Friday 20 December 2019

Anna REVIEW, until 22 Dec 2019 ***1/2

THEATRE 
by Bagryana Popov, presented by La Mama Theatre 
at La Mama Courthouse, until Dec 22, 2019 
Reviewer: Kate Herbert 
Stars: ***1/2

This review also published in print in Herald Sun on Friday 20 Dec 2019 (not online). KH
Bagryana Popov_Anna_ pic by Justin Ko

In her solo performance, Anna, Bagryana Popov depicts the grim and perilous world of Bulgaria during the Stalinist Soviet era when government surveillance and spying on loved ones was the norm.

Anna, the narrator and central character, is married with one child and is a writer of children’s stories. At the beginning of the play, Anna is an old woman who recalls the desperate period from 1949 to the early 1950s when she was manipulated by the Secret Police to act as an informer.

Popov tells the story through Anna’s eyes, but also populates the stage with eccentric characters, including an ugly bureaucrat and his weaselly assistant, Secret Police, a shrill neighbour and Anna’s husband’s mistress, amongst others.

The first half of the piece, deftly directed by John Bolton, is particularly compelling, disturbing and often funny as we laugh at the sheer absurdity of the bureaucracy confronting Anna as she negotiates a Catch 22 situation involving money deposited in a bank account in her name.

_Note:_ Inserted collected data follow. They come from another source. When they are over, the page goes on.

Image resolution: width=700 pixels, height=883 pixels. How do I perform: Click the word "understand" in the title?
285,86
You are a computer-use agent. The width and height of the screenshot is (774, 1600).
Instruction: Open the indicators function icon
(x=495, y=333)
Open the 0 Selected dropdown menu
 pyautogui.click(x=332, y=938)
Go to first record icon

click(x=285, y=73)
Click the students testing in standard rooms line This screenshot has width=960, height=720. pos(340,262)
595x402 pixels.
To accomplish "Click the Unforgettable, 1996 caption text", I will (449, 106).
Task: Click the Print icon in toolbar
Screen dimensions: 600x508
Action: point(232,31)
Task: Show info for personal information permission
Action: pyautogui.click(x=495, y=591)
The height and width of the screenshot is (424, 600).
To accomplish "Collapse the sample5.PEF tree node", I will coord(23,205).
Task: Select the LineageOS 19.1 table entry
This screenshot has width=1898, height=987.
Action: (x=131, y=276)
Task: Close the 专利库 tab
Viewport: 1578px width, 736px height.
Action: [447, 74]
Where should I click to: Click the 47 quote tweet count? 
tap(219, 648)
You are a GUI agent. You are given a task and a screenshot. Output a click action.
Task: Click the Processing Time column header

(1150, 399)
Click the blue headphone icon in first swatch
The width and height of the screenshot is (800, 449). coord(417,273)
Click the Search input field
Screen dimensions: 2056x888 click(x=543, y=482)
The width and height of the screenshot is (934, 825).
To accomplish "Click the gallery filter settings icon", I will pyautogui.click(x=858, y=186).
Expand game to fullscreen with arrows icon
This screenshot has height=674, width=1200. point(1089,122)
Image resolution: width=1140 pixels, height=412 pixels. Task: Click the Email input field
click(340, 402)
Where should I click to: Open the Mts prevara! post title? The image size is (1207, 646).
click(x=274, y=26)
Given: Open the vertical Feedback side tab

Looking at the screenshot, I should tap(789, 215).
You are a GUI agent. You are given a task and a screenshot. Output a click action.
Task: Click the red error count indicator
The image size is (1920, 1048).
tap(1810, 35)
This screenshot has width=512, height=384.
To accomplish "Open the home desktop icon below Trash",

Although the second half feels less cohesive – perhaps because there is less narration by older Anna to thread it together – there are some quirky and engaging scenes with Popov portraying Anna’s fantastical fairy tales, her escalating isolation, poverty and, eventually, her paranoia.

Popov is known for her work with the Bulgarian women’s choir, and she incorporates into the narrative several Bulgarian songs that evoke a sense of place and imbue the characters with colour.

In the sparse set design (Lara Week), towering, grey filing cabinets cast long, forbidding shadows, while gloomy lighting (Bronwyn Pringle) accentuates the bleakness of this secretive and dangerous totalitarian world.

In this 21st century, many people still live under despotic regimes, suffering surveillance and forced to keep secrets and speak in whispers to remain safe and free.

Anna is pertinent in our world because the Bulgaria of the 1950s and its Secret Police may be just a change of government away.